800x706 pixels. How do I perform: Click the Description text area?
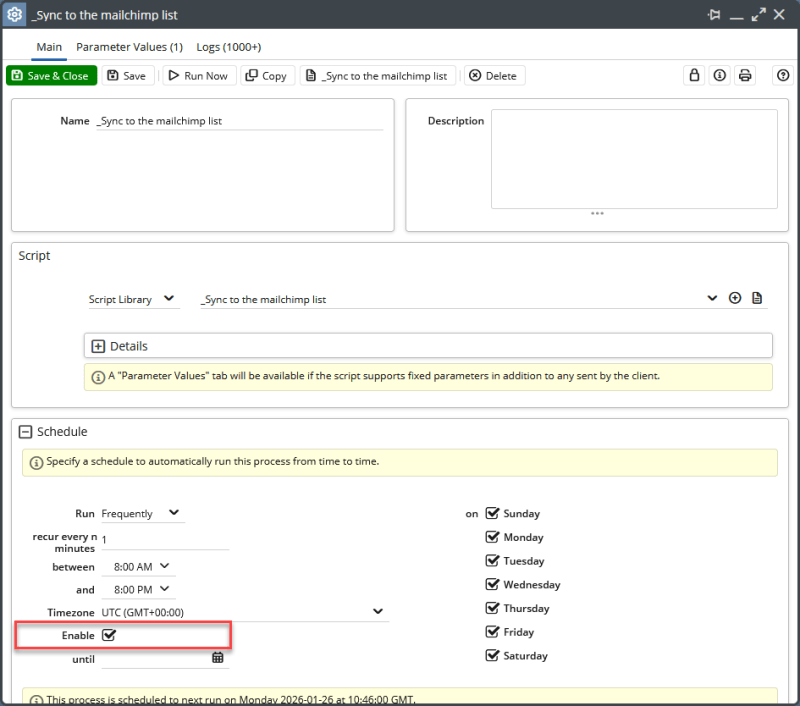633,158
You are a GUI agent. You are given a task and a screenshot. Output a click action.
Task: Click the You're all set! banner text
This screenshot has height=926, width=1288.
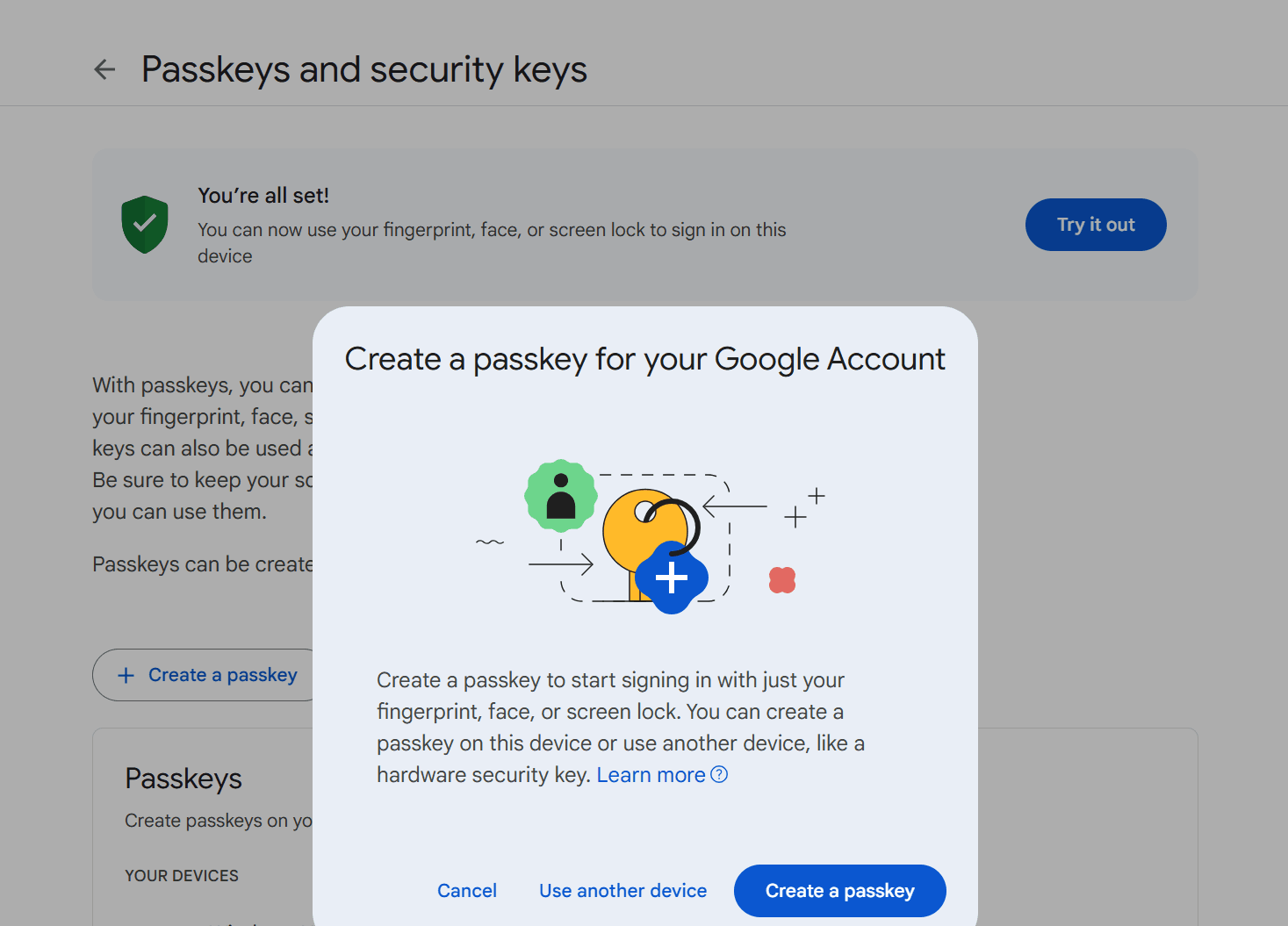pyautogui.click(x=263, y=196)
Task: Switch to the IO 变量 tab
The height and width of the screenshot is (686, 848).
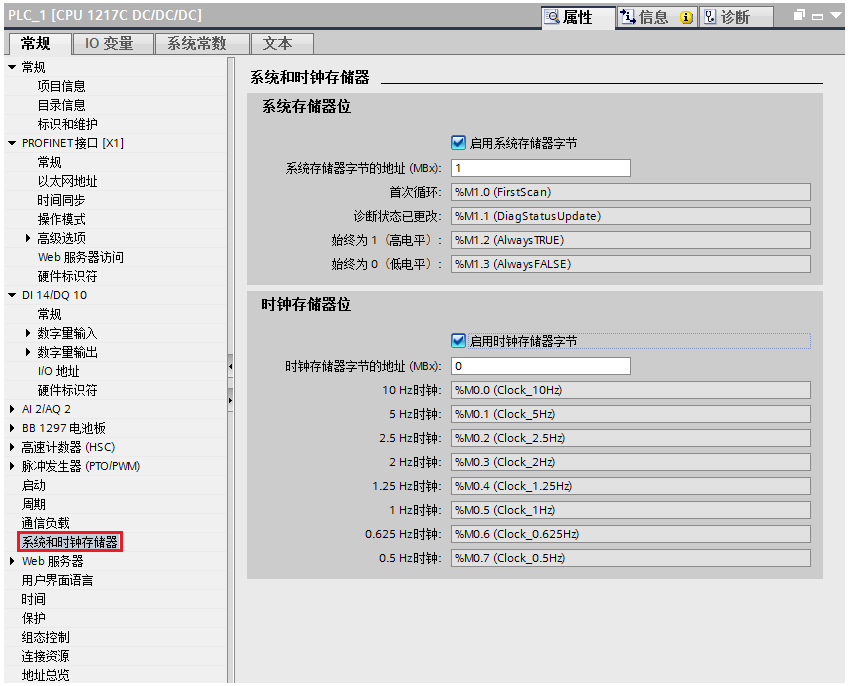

________________________________________

- **WHAT YOU WILL DO**: Please rescale all of the lines above by writing each one out again in full, with every coordinate value multiplied by 0.75 and rounded to the nearest whole number, halves going up. Leave the pictures out.

- **REPLY TO THE TASK**:
800x706 pixels. How do I perform: Click the Description text area?
475,119
You are a GUI agent. You are given a task and a screenshot. Output a click action.
Task: Click the You're all set! banner text
This screenshot has height=926, width=1288.
pyautogui.click(x=197, y=147)
Task: Switch to the IO 变量 tab
The height and width of the screenshot is (686, 848).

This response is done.